Sent from my iPhone using Tapatalk

Reactions: Agree 1


----------



## Matt

I was out of pg last week so i vaped 100% vg and that messed up my throat. Soar and couching really bad. I vape unflavoured. I received my pg and went back to 80% and its gone again.

Reactions: Like 1 | Informative 1


----------



## Alex

Switch to high PG, it'll kill those suckers.

Reactions: Agree 1 | Thanks 1 | Informative 1


----------



## gertvanjoe

Just curious, why no flavour ? @Matt


----------



## Matt

gertvanjoe said:


> Just curious, why no flavour ? @Matt



Because i enjoy it like that. Couldnt find a flavour i could vape all day. So during the day i always vape unflavoured.

Reactions: Like 1 | Can relate 1


----------



## gertvanjoe

@Matt Different strokes.. I guess. Just never thought about it that way


----------



## n0ugh7_zw

PG, has some mild disinfectant properties.


----------



## Gibo

I'm in a similar situation lying in bed with a cold and throat infection. I found that with every pull my throat gets worse. Decided to lay off the vape and my throat is getting slightly better.

Reactions: Can relate 1


----------



## BumbleBee

Water is your friend. I know some people don't drink enough water, if at all. If you are Vaping anything with VG then you need to be drinking water, the more VG you consume the more water you need to drink. VG has a bit of a habit of drying up the mucus membranes in the airways and this could lead to dehydration and open you up to infection.
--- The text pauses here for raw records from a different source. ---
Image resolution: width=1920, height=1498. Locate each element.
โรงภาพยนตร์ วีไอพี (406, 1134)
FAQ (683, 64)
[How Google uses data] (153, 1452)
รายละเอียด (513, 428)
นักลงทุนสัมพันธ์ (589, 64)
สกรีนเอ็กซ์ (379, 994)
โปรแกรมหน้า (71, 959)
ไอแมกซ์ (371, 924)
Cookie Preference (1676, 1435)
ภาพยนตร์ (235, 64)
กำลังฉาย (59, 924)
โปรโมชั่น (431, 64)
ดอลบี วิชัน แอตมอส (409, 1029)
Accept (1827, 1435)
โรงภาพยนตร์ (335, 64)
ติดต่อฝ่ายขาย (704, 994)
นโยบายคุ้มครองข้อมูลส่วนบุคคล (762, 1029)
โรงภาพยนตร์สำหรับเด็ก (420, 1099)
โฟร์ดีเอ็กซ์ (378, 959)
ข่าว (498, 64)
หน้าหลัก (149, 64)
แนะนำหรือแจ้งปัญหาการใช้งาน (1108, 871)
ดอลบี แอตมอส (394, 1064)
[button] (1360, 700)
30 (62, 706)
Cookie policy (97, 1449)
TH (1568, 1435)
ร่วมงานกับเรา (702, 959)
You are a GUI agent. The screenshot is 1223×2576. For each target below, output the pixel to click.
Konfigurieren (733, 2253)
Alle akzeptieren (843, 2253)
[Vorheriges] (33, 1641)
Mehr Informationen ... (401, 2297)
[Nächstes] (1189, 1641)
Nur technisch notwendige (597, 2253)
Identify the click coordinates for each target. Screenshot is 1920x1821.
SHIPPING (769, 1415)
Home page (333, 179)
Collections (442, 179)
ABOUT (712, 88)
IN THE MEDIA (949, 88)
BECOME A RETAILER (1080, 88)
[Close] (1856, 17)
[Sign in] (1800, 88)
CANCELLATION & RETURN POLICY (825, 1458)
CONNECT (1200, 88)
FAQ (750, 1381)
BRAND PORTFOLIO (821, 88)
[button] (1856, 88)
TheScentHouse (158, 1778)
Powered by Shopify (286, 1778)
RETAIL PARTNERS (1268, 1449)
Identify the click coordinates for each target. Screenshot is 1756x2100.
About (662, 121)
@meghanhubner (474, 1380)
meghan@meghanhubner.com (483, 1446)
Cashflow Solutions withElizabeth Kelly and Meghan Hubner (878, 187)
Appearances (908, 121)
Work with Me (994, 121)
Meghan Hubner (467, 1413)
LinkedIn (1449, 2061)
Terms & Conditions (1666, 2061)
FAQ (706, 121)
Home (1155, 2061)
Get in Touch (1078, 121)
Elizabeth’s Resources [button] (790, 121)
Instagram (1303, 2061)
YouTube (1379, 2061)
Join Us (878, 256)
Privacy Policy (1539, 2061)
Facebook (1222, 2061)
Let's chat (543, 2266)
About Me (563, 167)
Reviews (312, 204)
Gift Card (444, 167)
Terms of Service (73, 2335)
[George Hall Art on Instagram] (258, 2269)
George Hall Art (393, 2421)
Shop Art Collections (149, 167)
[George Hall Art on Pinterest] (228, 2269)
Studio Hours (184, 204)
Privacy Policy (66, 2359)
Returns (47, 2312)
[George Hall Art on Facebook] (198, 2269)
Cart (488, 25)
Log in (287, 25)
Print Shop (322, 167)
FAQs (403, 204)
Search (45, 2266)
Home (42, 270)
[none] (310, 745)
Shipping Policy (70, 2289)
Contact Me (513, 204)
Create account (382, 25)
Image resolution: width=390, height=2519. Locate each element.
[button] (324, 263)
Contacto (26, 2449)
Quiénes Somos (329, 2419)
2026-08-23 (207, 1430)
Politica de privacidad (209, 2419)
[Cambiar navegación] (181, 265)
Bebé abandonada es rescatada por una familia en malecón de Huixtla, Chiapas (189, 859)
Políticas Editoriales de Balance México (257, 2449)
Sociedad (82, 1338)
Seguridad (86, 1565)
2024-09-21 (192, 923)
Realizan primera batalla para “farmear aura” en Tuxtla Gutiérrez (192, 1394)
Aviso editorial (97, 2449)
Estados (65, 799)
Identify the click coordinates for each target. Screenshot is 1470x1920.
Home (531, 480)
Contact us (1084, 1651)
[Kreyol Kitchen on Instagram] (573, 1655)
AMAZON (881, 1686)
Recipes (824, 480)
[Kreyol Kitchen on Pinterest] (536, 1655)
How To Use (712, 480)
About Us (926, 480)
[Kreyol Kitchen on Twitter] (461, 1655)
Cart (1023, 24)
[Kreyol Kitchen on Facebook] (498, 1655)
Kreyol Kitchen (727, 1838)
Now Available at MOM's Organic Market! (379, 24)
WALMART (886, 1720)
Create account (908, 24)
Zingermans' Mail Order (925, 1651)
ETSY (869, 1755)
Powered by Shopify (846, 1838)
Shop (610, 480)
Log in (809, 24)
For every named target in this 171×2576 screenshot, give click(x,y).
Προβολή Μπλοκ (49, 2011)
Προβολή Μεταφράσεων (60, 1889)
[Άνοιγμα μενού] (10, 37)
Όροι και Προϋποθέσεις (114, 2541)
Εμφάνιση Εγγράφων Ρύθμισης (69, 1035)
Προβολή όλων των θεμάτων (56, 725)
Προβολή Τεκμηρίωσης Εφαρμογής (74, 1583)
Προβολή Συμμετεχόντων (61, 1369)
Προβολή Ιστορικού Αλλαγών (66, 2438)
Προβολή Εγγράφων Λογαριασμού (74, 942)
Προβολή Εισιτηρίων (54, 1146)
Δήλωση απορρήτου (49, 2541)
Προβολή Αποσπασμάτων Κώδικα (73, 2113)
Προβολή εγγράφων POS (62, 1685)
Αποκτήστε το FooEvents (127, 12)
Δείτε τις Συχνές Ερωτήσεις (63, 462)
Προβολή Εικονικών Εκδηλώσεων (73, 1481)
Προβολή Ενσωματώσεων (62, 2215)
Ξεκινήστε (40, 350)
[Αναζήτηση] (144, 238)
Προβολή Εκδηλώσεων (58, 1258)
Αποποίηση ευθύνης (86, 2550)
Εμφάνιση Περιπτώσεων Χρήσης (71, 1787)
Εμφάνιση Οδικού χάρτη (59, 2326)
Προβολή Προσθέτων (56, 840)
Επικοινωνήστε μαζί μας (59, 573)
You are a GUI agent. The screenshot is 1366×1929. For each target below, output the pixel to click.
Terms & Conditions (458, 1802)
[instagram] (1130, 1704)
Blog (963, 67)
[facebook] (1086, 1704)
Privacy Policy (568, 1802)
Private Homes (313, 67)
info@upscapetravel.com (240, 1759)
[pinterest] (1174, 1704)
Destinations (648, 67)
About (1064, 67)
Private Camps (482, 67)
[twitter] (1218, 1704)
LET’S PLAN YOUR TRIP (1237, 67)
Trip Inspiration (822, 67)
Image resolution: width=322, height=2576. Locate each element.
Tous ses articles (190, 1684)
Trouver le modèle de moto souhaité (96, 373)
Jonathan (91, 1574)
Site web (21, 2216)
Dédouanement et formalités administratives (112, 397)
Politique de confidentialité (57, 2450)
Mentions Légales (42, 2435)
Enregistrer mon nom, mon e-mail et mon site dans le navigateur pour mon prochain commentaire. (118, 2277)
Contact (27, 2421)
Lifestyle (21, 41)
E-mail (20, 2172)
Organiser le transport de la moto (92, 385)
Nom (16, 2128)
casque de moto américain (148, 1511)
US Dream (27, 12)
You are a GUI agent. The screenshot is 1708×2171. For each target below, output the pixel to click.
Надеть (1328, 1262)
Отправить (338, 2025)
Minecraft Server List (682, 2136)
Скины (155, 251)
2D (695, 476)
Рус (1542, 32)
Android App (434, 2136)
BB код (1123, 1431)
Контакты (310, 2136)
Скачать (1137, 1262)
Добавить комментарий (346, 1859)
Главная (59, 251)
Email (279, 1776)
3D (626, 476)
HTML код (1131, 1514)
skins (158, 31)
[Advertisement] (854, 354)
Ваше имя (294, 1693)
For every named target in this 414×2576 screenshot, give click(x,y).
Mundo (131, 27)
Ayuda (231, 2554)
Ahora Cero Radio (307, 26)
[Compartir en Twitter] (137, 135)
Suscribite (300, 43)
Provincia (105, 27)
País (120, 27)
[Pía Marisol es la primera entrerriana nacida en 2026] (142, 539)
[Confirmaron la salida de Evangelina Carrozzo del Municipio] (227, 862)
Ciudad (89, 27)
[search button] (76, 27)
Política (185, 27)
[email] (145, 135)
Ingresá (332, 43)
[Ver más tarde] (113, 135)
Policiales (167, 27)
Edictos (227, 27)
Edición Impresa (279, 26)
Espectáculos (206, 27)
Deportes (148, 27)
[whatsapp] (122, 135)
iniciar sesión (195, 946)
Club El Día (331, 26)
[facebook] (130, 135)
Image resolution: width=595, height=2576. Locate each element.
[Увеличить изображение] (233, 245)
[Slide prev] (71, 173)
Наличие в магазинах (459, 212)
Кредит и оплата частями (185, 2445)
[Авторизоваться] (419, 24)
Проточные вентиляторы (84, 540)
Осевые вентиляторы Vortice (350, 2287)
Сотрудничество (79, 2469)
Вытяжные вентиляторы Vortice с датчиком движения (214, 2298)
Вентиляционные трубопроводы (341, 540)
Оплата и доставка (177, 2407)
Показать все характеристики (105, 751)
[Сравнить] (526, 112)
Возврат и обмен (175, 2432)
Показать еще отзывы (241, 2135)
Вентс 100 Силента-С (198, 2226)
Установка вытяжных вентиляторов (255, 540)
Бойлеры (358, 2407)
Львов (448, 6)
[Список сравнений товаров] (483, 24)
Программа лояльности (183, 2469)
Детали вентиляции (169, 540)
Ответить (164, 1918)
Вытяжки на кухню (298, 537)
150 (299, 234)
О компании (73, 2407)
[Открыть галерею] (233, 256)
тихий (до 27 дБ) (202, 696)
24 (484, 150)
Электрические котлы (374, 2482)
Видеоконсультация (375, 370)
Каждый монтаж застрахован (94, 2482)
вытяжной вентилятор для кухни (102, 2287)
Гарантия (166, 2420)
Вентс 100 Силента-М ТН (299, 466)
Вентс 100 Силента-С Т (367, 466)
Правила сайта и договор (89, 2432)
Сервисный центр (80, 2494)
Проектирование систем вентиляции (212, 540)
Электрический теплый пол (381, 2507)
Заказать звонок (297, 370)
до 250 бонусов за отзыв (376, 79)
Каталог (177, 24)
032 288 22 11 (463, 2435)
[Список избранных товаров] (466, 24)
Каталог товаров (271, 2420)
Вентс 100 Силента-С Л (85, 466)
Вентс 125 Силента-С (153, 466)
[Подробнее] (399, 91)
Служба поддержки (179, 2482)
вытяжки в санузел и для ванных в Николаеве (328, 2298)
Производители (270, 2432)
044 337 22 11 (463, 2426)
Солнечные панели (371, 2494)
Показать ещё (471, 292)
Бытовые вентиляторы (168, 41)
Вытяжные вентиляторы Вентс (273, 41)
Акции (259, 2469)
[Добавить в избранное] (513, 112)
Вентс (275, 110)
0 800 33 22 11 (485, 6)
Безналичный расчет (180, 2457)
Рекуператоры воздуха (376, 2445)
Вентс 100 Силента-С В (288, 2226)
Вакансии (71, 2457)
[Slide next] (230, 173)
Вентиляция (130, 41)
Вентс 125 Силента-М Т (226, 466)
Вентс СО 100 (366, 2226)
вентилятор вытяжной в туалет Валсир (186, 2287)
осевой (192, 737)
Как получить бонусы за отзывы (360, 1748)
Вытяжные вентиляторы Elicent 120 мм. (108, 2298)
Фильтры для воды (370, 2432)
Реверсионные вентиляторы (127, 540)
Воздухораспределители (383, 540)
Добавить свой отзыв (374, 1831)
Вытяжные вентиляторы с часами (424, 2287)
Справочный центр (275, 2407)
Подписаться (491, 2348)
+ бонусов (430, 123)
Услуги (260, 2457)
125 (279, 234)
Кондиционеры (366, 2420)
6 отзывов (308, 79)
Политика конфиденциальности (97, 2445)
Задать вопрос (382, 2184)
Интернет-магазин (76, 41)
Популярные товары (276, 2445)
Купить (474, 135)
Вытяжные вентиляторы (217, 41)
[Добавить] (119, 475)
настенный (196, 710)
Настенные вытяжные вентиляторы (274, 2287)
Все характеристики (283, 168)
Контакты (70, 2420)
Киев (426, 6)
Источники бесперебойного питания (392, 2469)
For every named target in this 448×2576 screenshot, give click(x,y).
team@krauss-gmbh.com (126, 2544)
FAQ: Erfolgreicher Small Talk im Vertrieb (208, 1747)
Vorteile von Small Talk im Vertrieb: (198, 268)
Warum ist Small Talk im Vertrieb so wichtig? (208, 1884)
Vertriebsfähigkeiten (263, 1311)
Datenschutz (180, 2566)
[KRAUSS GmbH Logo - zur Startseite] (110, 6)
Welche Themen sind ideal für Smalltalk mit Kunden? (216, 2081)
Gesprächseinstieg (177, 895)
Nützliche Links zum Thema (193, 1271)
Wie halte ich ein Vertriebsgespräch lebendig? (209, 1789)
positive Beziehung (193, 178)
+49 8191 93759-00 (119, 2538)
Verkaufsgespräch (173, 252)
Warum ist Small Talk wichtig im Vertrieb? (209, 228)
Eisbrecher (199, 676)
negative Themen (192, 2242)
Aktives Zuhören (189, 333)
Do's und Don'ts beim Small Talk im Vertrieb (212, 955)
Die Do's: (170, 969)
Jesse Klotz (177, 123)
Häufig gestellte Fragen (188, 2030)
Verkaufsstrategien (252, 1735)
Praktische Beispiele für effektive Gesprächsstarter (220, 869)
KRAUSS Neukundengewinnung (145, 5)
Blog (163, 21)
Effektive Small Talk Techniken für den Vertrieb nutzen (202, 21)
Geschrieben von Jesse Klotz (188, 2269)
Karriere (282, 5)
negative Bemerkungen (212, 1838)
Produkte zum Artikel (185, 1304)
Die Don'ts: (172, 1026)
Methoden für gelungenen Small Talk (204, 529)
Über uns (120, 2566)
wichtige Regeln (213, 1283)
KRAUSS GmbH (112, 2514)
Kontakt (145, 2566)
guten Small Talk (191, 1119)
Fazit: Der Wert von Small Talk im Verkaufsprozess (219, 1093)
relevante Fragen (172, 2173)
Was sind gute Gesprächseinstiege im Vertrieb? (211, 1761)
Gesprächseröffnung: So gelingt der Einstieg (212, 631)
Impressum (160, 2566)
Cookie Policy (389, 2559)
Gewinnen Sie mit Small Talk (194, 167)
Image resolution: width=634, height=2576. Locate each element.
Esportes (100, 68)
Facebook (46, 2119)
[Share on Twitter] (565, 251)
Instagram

Did I mention that you need to drink water?

Disclaimer: this is in no way medical advice, it is merely what I have observed and experienced.

Reactions: Like 2 | Agree 2 | Informative 1


----------



## DarkSide

BumbleBee said:


> Water is your friend. I know some people don't drink enough water, if at all. If you are Vaping anything with VG then you need to be drinking water, the more VG you consume the more water you need to drink. VG has a bit of a habit of drying up the mucus membranes in the airways and this could lead to dehydration and open you up to infection. Did I mention that you need to drink water?
> 
> Disclaimer: this is in no way medical advice, it is merely what I have observed and experienced.



For me, my daily dose is 2 litres of sparkling flavoured water, off to work I go with trusty little cooler bag with three 500ml bottles and when I get home, plenty of nespresso with the last 500 ml

Reactions: Like 2 | Agree 1


----------



## Christopher

I get what you're saying, I'm obsessed with water though, I can't sleep unless I've got a big mug on my bedside table, I drink at least 2 liters a day so I don't think that's my problem, I'm still unable to kick this infection so I've switched back to cigarettes for a little bit and my throat is feeling 100x better, I tried vaping again tonight and instantly I was back to square one so I'm going to give it a few more days and try again, I will not give up on vaping lol! 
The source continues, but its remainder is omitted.